Fincher potencia todas las áreas de oportunidad que la película sueca reflejó en su narrativa, fortaleciendo en principio de cuentas a su rol protagónico, Mikael Blomkvist (interpretado por Daniel Craig), quien le aporta un dinamismo, un ‘oomph’ a su rol de periodista de denuncia social quien se ve orillado a un papel de biógrafo y detective privado cuyas pesquisas claramente lo llevan a la desesperación, al agotamiento mental y físico, y a sufrir en extremo para cumplir una misión que parece imposible.

¿Es ésta la obra maestra de Fincher? Podríamos sugerir que sí si nos remitimos a que extrae lo mejor de todo su repertorio, donde esta cinta es toda una pléyade de referencias abstractas a todos sus films. Dejando de lado esto, es increíble cómo este director aún NO nos regala ni una sola historia de su propia autoría y continúa ofreciendo insights novedosos y llevando a extremos inusuales, provocativos y de gran calidad a cada uno de los guiones adaptados que ha recibido para traducirlos al lenguaje cinematográfico.

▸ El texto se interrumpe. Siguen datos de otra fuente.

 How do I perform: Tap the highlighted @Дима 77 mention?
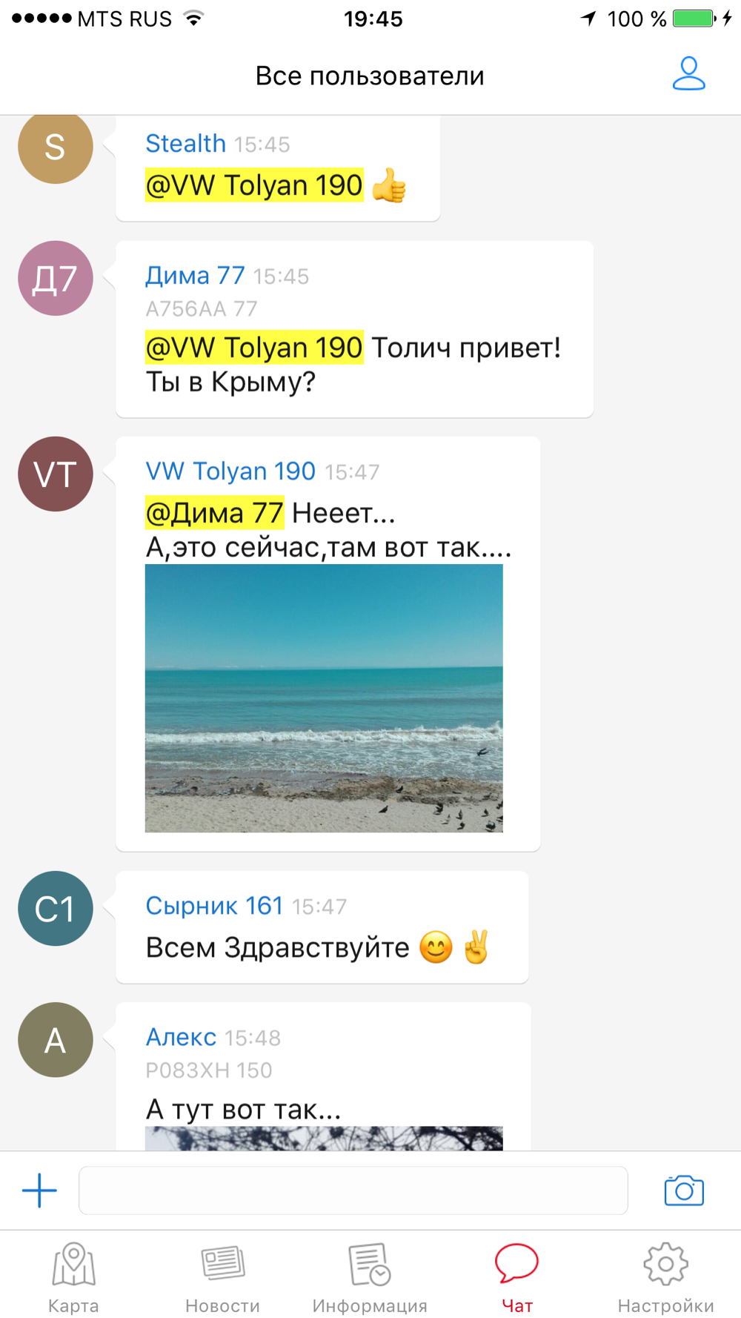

El inteligente libreto de Steven Zaillian se concentra en los rumbos que Blomkvist y Lisbeth Salander (Rooney Mara) emprenden y como llegan a una convergencia, desechando en todo momento el ofrecer constantes atisbos a los plot threads que dieron forma a las secuelas escandinavas (The Girl who Played with Fire, The Girl who Kicked the Hornets’ Nest) para llevar al público a prestar toda su atención para desenmarañar un complejo ‘whodunnit’ que se remonta a décadas atrás.

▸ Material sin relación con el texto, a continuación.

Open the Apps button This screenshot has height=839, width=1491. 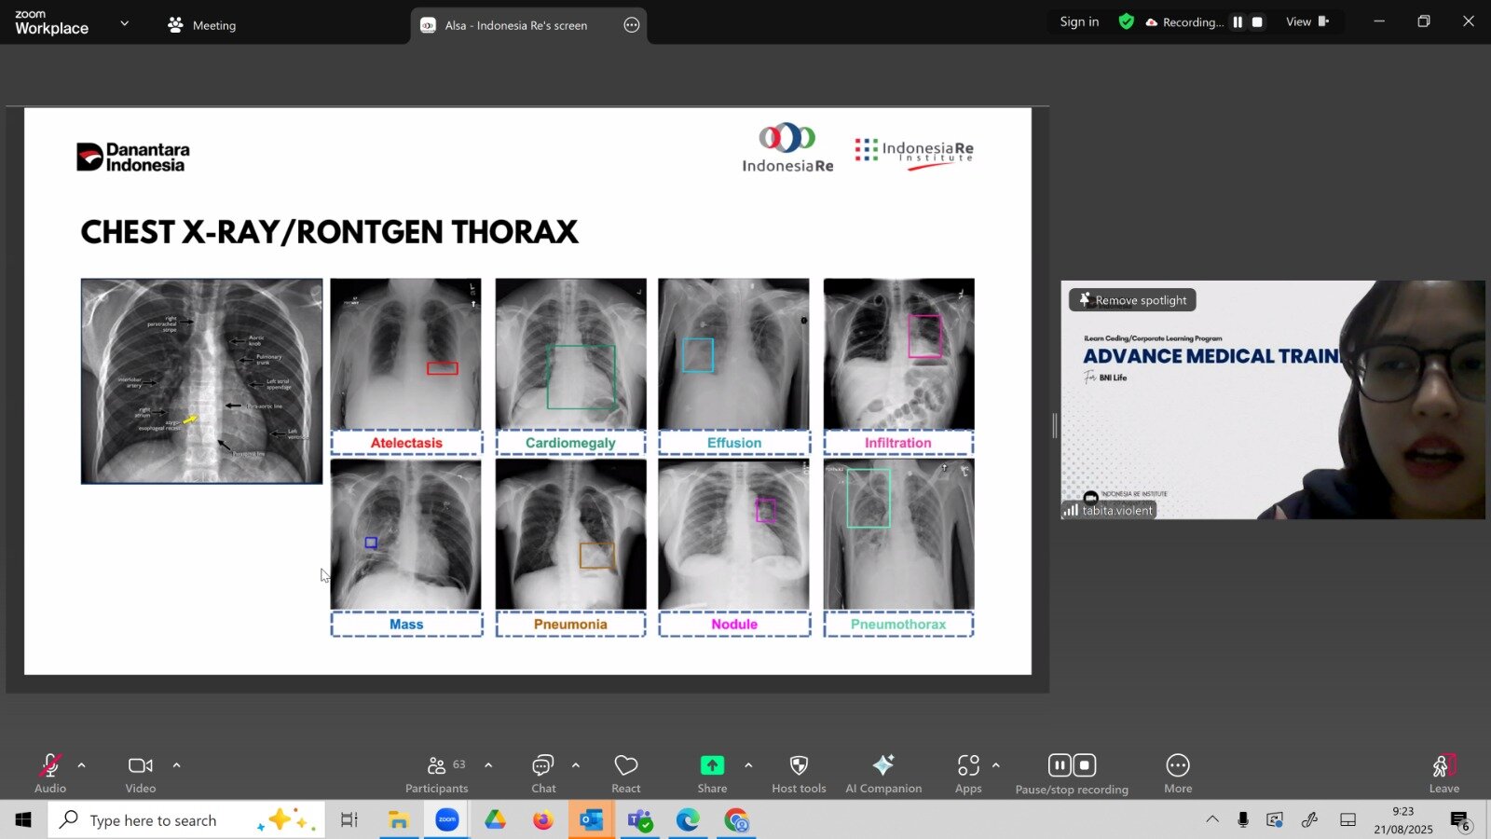click(968, 774)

Fincher, fiel a su estilo, amplifica las dosis de violencia, respetando ante todo el crudo mensaje cautelario que la cinta original nos ofrece: el peligro latente dentro de un mundo en el que habitan hombres quienes creen erróneamente tener derecho opresivo sobre la mujer, donde Stellan Skarsgård representa a la perfección este nocivo paradigma, ofreciendo (como siempre) un estupendo performance, capaz de generar tanto inocencia, nobleza y lealtad genuina como desplantes iracundos, maléficos y escalofriantes.

Pero el punto donde Fincher triunfa es en confiarle a Rooney Mara (quien había participado con él en un pequeño rol para The Social Network) el rol de Lisbeth Salander. Mara brinda una sobresaliente, electrizante, hipnótica, atrevida y cerebral actuación, aumentando los decibeles en volatilidad, sagacidad, chispa sexual, actitud reflexiva, desprecio y esbozos de ternura que hicieron célebre a Noomi Rapace en la trilogía original.

Y esto nos lleva a una pregunta interesante: ¿es la sutil, calculadora, estremecedora y dramática película sueca mejor que el impetuoso, oscuro, sexy y brutal tributo americano?

A título personal ambas realizaciones se complementan una con otra dado su gran respeto por enaltecer al material de origen y mostrar una madurez y franqueza inusitada para debatir sin tapujos temas como la misoginia, la corrupción y el abuso de la información, sensibilizando a su audiencia meta, presentando además un atractivo microuniverso en tonos de gris donde paulatinamente los defensores de la justicia se muestran con una ambigüedad moral que los obliga a sacrificar parte de su nobleza para poder triunfar ante hechos atroces.

Destacan además las breves pero notables actuaciones de Christopher Plummer y Julian Sands (¡Julian Sands!) como el magnate Henrik Vanger, así como momentos interesantes del film que son atinadamente presentados por tonos ambient en distorsión por los compositores Trent Reznor y Atticus Ross, pero cuya brillantez no se compara con la lograda en The Social Network, cinta que se vio sumamente beneficiada por su excelentísima contribución musical.

The Girl with the Dragon Tattoo es una adición más a la sólida filmografía de David Fincher, quien vuelve a presentar narrativas con personajes a la deriva, llena de matices que muestran lo mejor y lo peor que la naturaleza humana puede ofrecer.